**WHAT THIS TASK INVOLVES**
Using the material that follows, output exactly the lines from the one containing "Instruction: Go to the IGN channel name link" through the one containing "Manage the Flexi license 1014506", with both ends kept.

**RECORDS FOR THE EXERCISE**
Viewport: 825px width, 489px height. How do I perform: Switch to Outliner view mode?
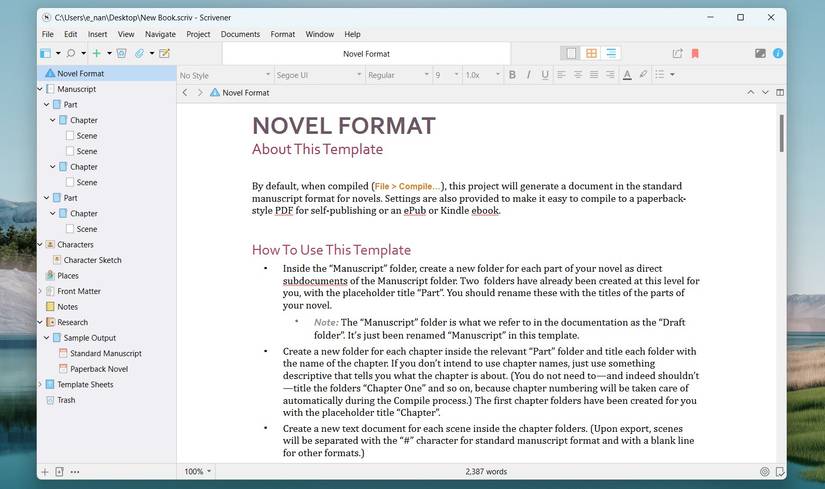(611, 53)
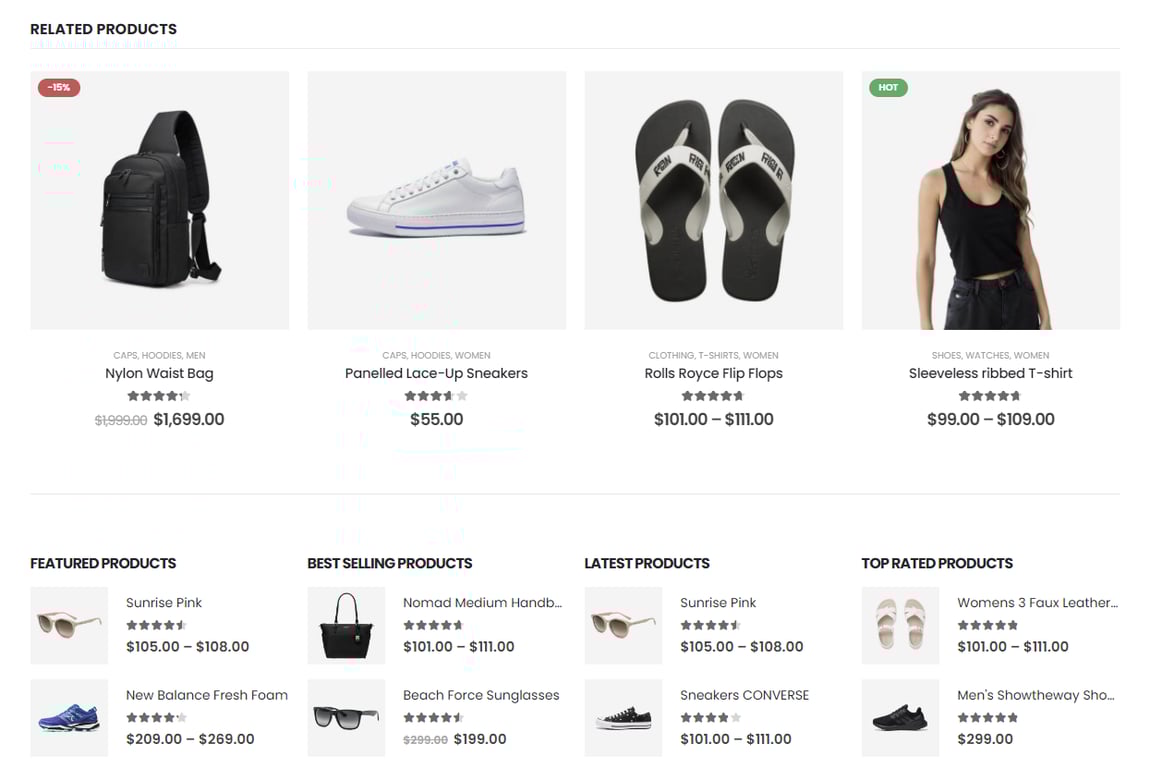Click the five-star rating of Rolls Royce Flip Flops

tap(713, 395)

...

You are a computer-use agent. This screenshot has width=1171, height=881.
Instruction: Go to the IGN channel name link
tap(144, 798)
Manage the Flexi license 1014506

**RESULT BELOW**
Instruction: Go to the IGN channel name link
tap(144, 798)
Manage the Flexi license 1014506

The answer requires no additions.